Policy Recommendations
- Sustainable Funding: Establish public funding for pharmacy-led preventive services.
- Harmonized Policies: Standardize scope of practice across jurisdictions.
- Integrated Networks: Link pharmacy services with broader healthcare systems via EHRs.
- Public Health Partnerships: Leverage pharmacies for chronic disease prevention.
Conclusion
HealthTab’s detection of diabetes risk in nearly one-fifth of screened individuals underscores the potential of community pharmacies in preventive care. However, Canada’s fragmented policies limit scalability, while the UK’s Pharmacy First program offers a blueprint for success through investment and empowerment. By adopting these lessons, Canada and other nations can redefine pharmacies as trusted hubs for chronic disease management, enhancing accessibility, improving outcomes, and reducing healthcare system strain.
References
American Pharmacists Association. (2023). The role of pharmacists in public health. Retrieved from https://www.pharmacist.com
Canadian Pharmacists Association. (2023). Scope of practice for pharmacists across Canada. Retrieved from https://www.pharmacists.ca/pharmacy-in-canada/scope-of-practice-canada/
International Pharmaceutical Federation. (2022). Expanding the role of community pharmacists in chronic disease management. FIP Report.
NHS England. (2023). Economic impact of cardiovascular screening in community pharmacies. NHS Reports.
NHS England. (2024). Pharmacy First: Expanding the role of community pharmacy in primary care. NHS England Reports.
Papastergiou, J., Elsabakhawi, M., Lori, L., Potter, C., & Van Den Bemt, B. (2024). Community pharmacy-based HbA1c screening for early detection of diabetes and prediabetes. European Journal of Hospital Pharmacy, 31(Suppl 1), A119-A120.
Santschi, V., Chiolero, A., Burnand, B., Colosimo, A. L., & Paradis, G. (2014). Impact of pharmacist care in the management of cardiovascular disease risk factors: A systematic review and meta-analysis of randomized trials. Archives of Internal Medicine, 174(11), 1859-1868.

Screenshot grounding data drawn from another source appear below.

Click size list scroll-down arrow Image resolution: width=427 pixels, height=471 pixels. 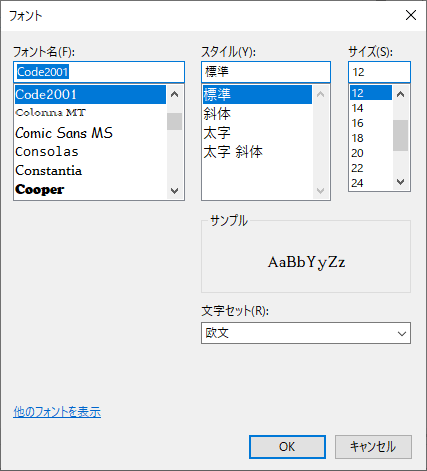point(401,182)
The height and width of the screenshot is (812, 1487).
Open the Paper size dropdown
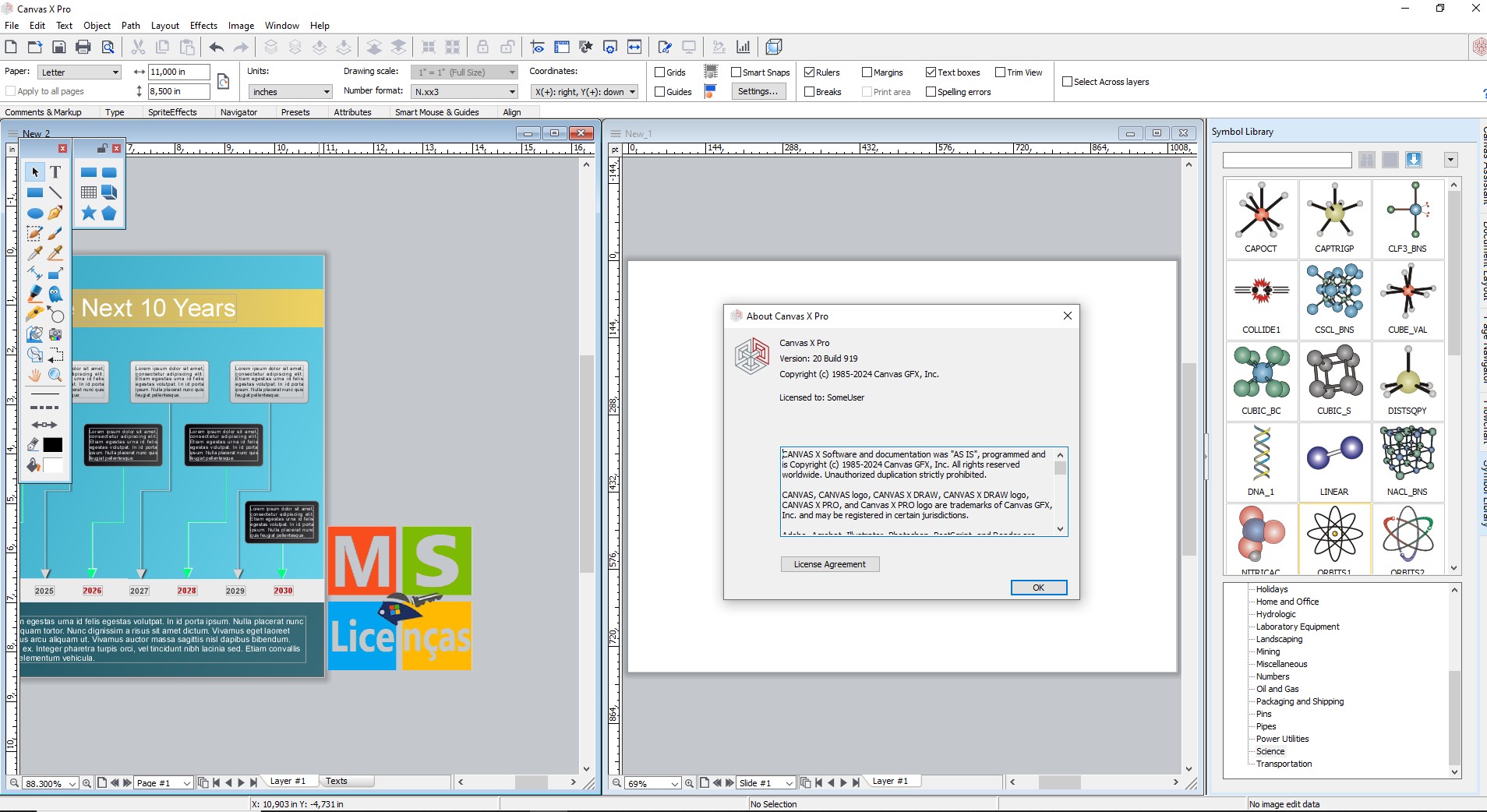[81, 72]
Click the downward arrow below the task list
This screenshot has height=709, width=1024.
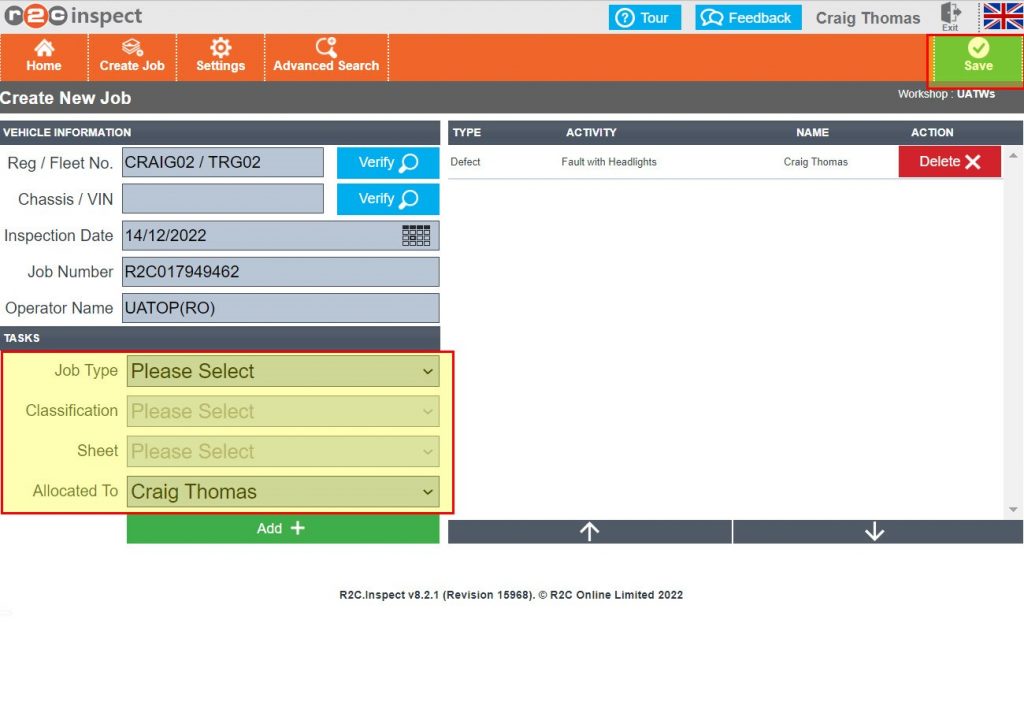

Steben, M., Wenger, L., Raman-Wilms, L., Schneider, E., Church, D., & Waite, N. (2018). Pharmacists as immunizers, their pharmacies and immunization services: A survey of Ontario community pharmacists. Canadian Pharmacists Journal (Ottawa), 151(4), 263-273.
Tsuyuki, R. T., Houle, S. K., Charrois, T. L., Kolber, M. R., Rosenthal, M. M., Lewanczuk, R., et al. (2015). Randomized trial of the effect of pharmacist prescribing on improving blood pressure in the community: The Alberta clinical trial in optimizing hypertension (RxEACH). Circulation, 132(2), 93-100.
World Health Organization. (2023). Community-based healthcare and its role in managing chronic diseases. WHO Report.